Extension of Metro Rail system expands route, creates concern
Opening of three new subway stations will allow line to cover nearly 60 miles in L.A.
By Caroline Woon
Daily Bruin Contributor
After 14 years and $6.1 billion, the Los Angeles Metropolitan Transportation Authority celebrated the opening of its Metro Rail Red Line extension Saturday, despite objections of a bus riders advocacy group that wanted a larger share of the money used to expand L.A.’s bus system.
Three new subway stations in North Hollywood, Universal City and at Hollywood Boulevard and Highland Avenue have been built along the 6.3-mile extension, expanding the Metro Rail system to nearly 60 miles between the San Fernando Valley and L.A.
“Commuters can get from the valley to downtown in less than a half an hour, rain or shine, no matter what the traffic conditions are,” said Marc Littman, public relations director of the MTA. “It’s like building a 13- or 14-lane freeway in one of most congested corridors in the country.
“The only thing that’s going to get people out of their cars is public transportation that saves them time and money,” he continued. “In this case, it saves them both.”

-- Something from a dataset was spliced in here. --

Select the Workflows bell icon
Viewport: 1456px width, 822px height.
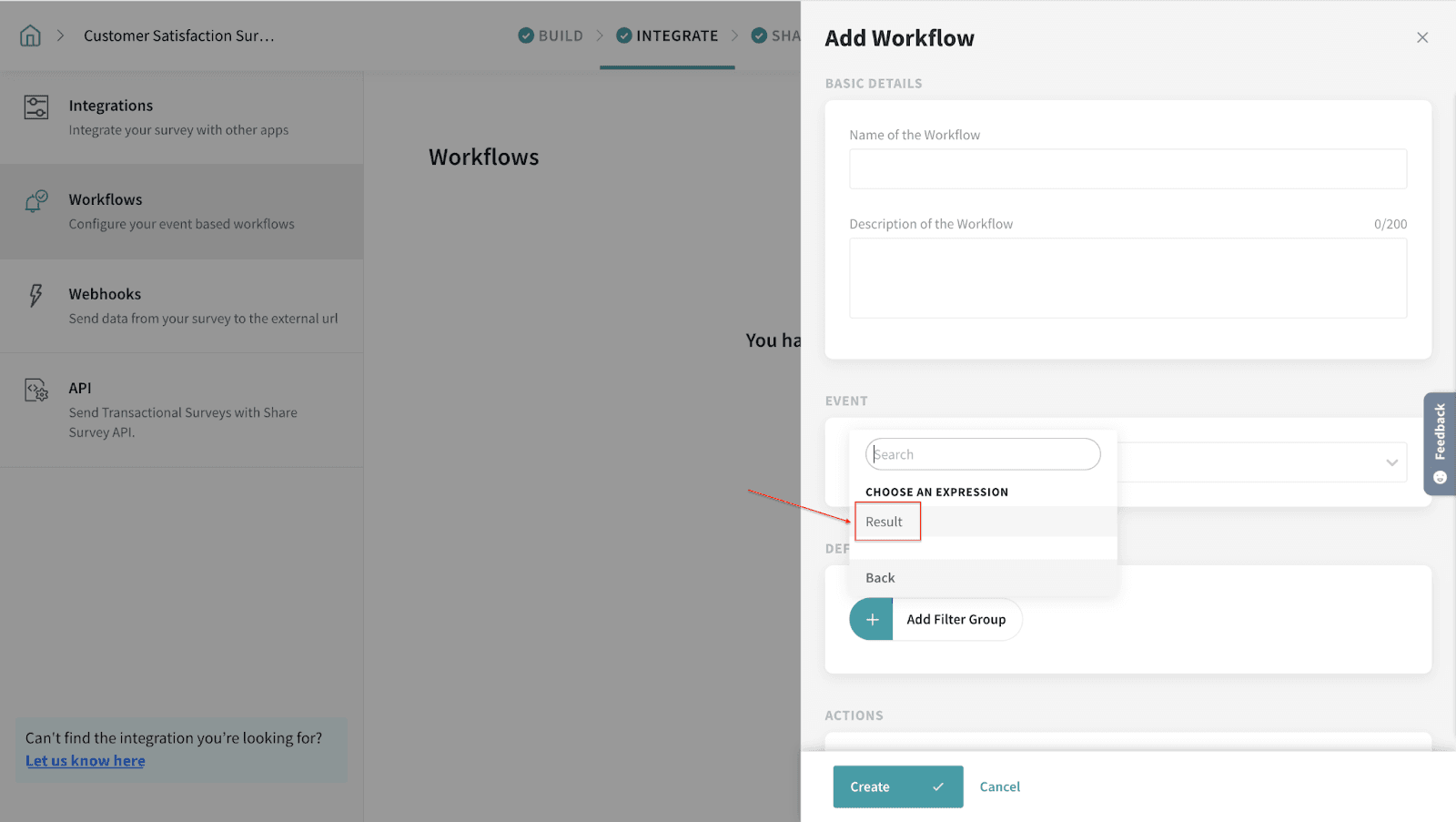coord(36,201)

Though the long-awaited event is perceived by some as a blessing for L.A.’s commuters, the city’s Bus Riders Union says the metro diverted much-needed funds from the Metro bus system.

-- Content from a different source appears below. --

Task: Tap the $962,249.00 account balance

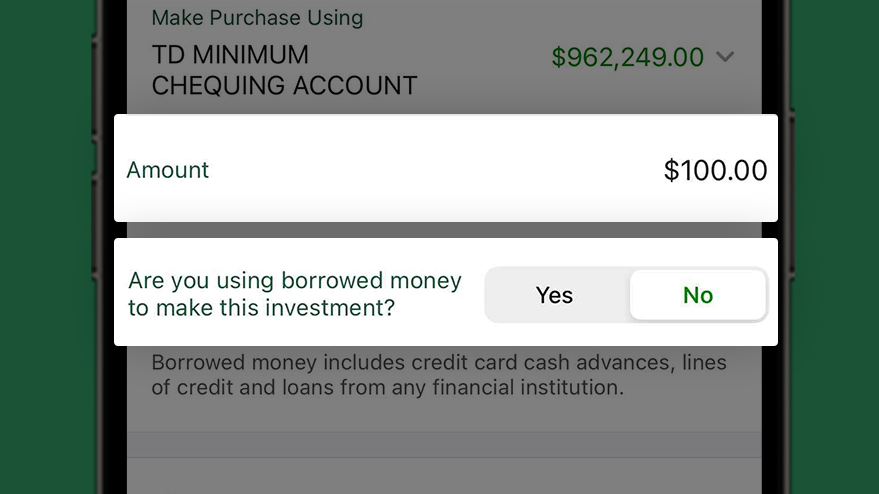Action: coord(627,57)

“For the last decade, the MTA has spent $4.5 billion on a Red Line project that will serve no more than 15 percent of their customers, who are disproportionately white, upper-class and suburban,” said Deborah Orosz, spokeswoman for the BRU, a multiracial civil rights organization.
“In the meantime, buses that serve over 400,000 riders daily – overwhelmingly low-income people of color – are increasingly overcrowded and dilapidated,” she said.
Orosz added that the MTA’s construction of the North Hollywood segment of the Red Line violates the provisions of a 1996 federal court order to implement a five-year plan for expanded bus service that would link riders to jobs, schools and medical centers throughout the county.
“In signing that document, the MTA agreed to make the bus system the first priority for funding,” she said. “But they have been spending 70 percent of funding on rail projects, and the question is whether they are creating a system that goes a few miles for a few people, or a countywide mass transit system that can carry half a million people all over.”
But the new Metro Rapid Bus lines may actually be the first step the MTA is taking toward addressing the problem of inadequate bus service, according to its proponents.
Rapid buses – which run from Santa Monica to Montebello and from the Warner Center to the Universal City Red Line station – are designed to provide speedier, more efficient transportation by making fewer stops and using what is known as the bus signal priority system.
Each of the approximately 100 new Rapid buses is equipped with a loop-transponder detector that will lengthen green signals up to 10 seconds, allowing them to continue through intersections without stopping.
According to MTA spokesman Ed Scannell, this new system could cut the travel time of commuters across the valley and the L.A. basin by as much as 25 percent.
“This project is designed to get people, especially commuters, to their destinations faster,” he said.
The new Red Line stations are also located near popular tourist destinations including Mann’s Chinese Theatre, the Hollywood Bowl, Universal City Walk and the North Hollywood Arts District
“On this new extension, for instance, one of the stops is Universal City.” Scannell said. “People can just walk right across the street to Universal Studios or City Walk. And the price is certainly right – it’s only $1.35, compared to the $7 people would normally have to pay for parking.”
But with the introduction of the Rapid buses the MTA will cut limited express bus service in the Wilshire/Whittier and Ventura corridors, and critics say these attempts to improve the existing bus system do not offer an effective solution.
“We were initially very supportive of Rapid buses,” Orosz said. “But the MTA has turned what was originally a 16-line project into a two-line system. (They are) only implementing a tiny little piece of an entire program that the Bus Riders Union wants to see.”